Teks Bacaan:
☆ ☆ ☆

Menuju konten utama

Risiko Rangkap Jabatan di Tubuh BUMN

Ombudsman dan KPK mengungkap 222 komisaris BUMN rangkap jabatan. Rangkap jabatan dianggap memiliki risiko terhadap penyelewengan di BUMN.

Risiko Rangkap Jabatan di Tubuh BUMN
Menteri BUMN Rini Soemarno (kedua kanan) didampingi Direktur Utama BTN Maryono (kiri), Direktur Utama Bank Mandiri Kartika Wirjoatmodjo (kanan) dan Direktur Bank BNI Achmad Baiquni (kedua kiri) menandatangani prasasti peresmian Balkondes (Balai Ekonomi Desa) Kenalan, Borobudur, Magelang, Jawa Tengah Sabtu (22/4). ANTARA FOTO/Anis Efizudin

tirto.id - Ombudsman RI menemukan ada 222 komisaris di berbagai BUMN yang merangkap jabatan pada kementerian maupun lembaga. Ombudsman bekerjasama dengan Komisi Pemberantasan Korupsi (KPK) untuk menindaklanjuti soal potensi dan risiko penyimpangan.

Data Ombudsman RI mengungkapkan ada 1 pejabat dari unsur TNI Angkatan Udara, 2 TNI Angkatan Darat , 1 Badan Intelijen Negara, 2 TNI Angkatan Laut, dan 1 Polri. Posisinya menyebar di PT Dirgantara Indonesia, PT Pindad, PT PAL, hingga PT Wijaya Karya.

Alokasi terbanyak ialah sebaran pejabat Kementerian BUMN, jumlahnya ada 20 orang. Mereka merangkap komisaris di PT Semen Indonesia, PT Pupuk Indonesia Holding Company, Pelabuhan Pelindo III, PT Jasa Marga, Perum Navigasi, dan lain-lain.

Selain itu, para akademisi terdiri dari dosen, guru besar, dan peneliti jumlahnya ada 12 orang yang merangkap jabatan pada komisaris BUMN. Dari IPB 1 orang, Universitas Medan 1 orang, UNJ 1 orang, UI 2 orang, UGM 4 orang, Unair 1 orang, Universitas Hassanuddin 1 orang, dan LIPI 1 orang. Semua kategori pejabat yang ada dalam kementerian atau lembaga pada dasarnya adalah gologan pelayan publik.

Dengan demikian, bila mengacu pada Undang-Undang Nomor 25 Tahun 2009 tentang Pelayanan Publik, Pasal 17 (a) menegaskan bahwa pelayan publik dilarang merangkap sebagai komisaris atau pengurus organisasi usaha bagi pelaksana yang berasal dari lingkungan instansi pemerintah, badan usaha milik negara, dan badan usaha milik daerah.

“Penyelenggara pelayanan itu tidak boleh merangkap itu, nanti conflict of interest. Pelaksana pelayanan itu ya satuan-satuan kerja di pemerintahan. Dosen kan juga, dia pelaksana pelayanan,” kata Ahmad Alamsyah Saragih, Anggota Ombudsman kepada Tirto.

☆ ☆ ☆

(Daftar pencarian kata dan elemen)
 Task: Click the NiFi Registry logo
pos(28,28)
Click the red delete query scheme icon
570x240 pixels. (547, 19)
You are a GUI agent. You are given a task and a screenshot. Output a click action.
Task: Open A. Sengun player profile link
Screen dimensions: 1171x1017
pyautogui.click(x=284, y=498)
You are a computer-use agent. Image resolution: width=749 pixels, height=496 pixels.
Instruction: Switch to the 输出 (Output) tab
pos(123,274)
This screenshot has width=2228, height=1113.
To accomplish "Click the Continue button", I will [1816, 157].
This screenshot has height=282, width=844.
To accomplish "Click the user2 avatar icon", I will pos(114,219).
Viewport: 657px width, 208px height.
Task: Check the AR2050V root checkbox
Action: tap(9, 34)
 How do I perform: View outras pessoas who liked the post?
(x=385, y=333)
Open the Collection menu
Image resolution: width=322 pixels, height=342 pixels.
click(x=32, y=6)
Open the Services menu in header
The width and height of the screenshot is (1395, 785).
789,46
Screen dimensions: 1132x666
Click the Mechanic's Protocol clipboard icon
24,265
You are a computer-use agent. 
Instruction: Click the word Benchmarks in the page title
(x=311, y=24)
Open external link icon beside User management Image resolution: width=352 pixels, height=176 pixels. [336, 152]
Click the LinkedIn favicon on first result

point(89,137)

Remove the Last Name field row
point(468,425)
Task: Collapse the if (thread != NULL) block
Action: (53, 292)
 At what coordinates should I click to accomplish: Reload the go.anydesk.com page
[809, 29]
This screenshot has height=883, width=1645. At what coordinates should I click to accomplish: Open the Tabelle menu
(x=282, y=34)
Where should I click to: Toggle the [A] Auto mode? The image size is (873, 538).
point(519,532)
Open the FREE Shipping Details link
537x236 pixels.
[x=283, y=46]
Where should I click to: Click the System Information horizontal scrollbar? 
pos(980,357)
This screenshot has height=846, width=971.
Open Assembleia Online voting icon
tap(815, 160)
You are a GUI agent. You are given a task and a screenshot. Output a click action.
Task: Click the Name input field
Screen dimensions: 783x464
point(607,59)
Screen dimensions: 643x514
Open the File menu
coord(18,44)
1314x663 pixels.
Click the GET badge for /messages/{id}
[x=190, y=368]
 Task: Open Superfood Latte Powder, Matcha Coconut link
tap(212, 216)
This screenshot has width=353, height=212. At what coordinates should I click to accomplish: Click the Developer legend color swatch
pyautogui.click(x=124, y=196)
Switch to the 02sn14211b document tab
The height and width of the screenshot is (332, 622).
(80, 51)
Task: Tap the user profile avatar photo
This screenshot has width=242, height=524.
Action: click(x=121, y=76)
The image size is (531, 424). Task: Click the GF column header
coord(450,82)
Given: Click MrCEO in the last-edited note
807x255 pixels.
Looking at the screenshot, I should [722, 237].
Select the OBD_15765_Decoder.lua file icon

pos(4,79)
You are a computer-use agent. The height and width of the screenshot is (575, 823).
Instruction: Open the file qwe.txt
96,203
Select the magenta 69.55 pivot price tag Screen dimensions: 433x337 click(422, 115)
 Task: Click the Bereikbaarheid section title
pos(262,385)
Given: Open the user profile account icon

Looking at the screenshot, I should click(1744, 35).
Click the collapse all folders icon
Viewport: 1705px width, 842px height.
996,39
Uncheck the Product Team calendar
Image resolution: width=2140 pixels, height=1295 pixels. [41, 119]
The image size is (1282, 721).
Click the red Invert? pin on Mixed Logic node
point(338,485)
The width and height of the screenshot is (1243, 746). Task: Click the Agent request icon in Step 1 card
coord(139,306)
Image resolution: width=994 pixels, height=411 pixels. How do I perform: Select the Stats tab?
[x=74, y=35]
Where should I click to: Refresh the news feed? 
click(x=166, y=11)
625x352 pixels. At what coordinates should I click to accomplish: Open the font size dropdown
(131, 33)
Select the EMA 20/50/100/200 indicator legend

☆ ☆ ☆

Menurut teks bacaan tentang rangkap jabatan di BUMN, berapa jumlah akademisi yang merangkap jabatan sebagai komisaris BUMN?

Ada 12 orang akademisi, terdiri dari dosen, guru besar, dan peneliti.